━━ DATA SECTION

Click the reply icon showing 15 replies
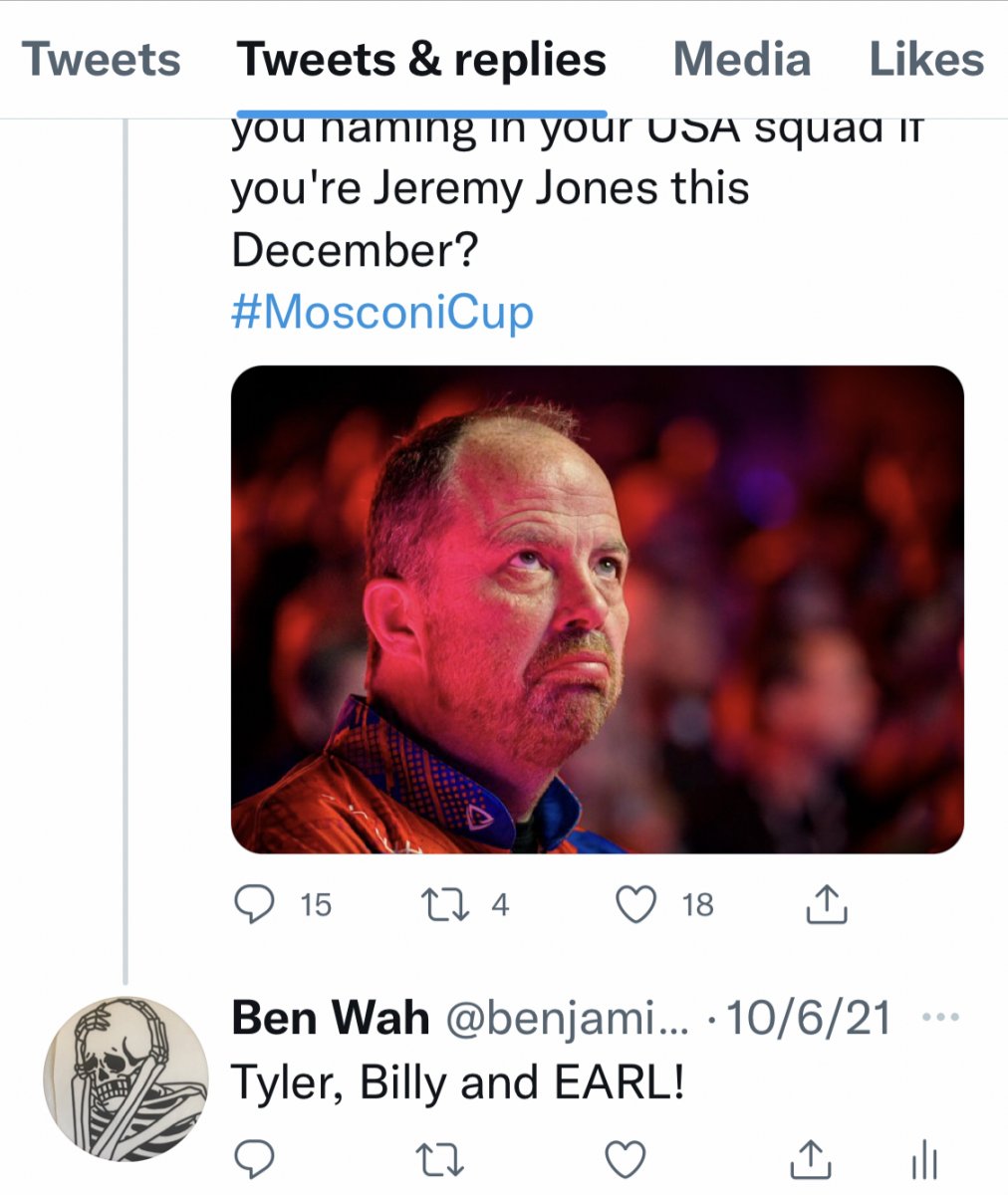This screenshot has height=1195, width=1008. 255,904
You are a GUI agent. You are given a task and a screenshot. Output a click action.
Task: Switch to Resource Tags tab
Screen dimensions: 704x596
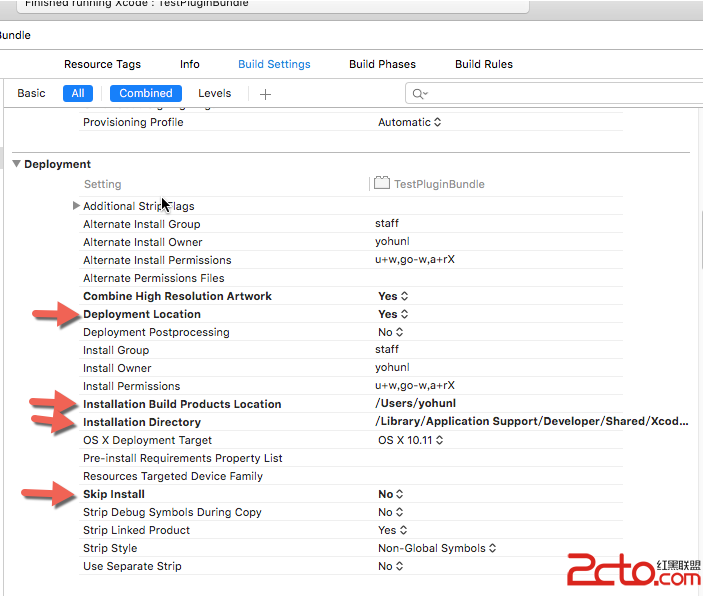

━━━━

_TASK ITEM_.
In transcribing the lines above, omit the images and keep all else exact.

_OUTPUT FOR THIS EXERCISE_.
Click the reply icon showing 15 replies
This screenshot has height=1195, width=1008. 255,904
You are a GUI agent. You are given a task and a screenshot. Output a click action.
Task: Switch to Resource Tags tab
Screen dimensions: 704x596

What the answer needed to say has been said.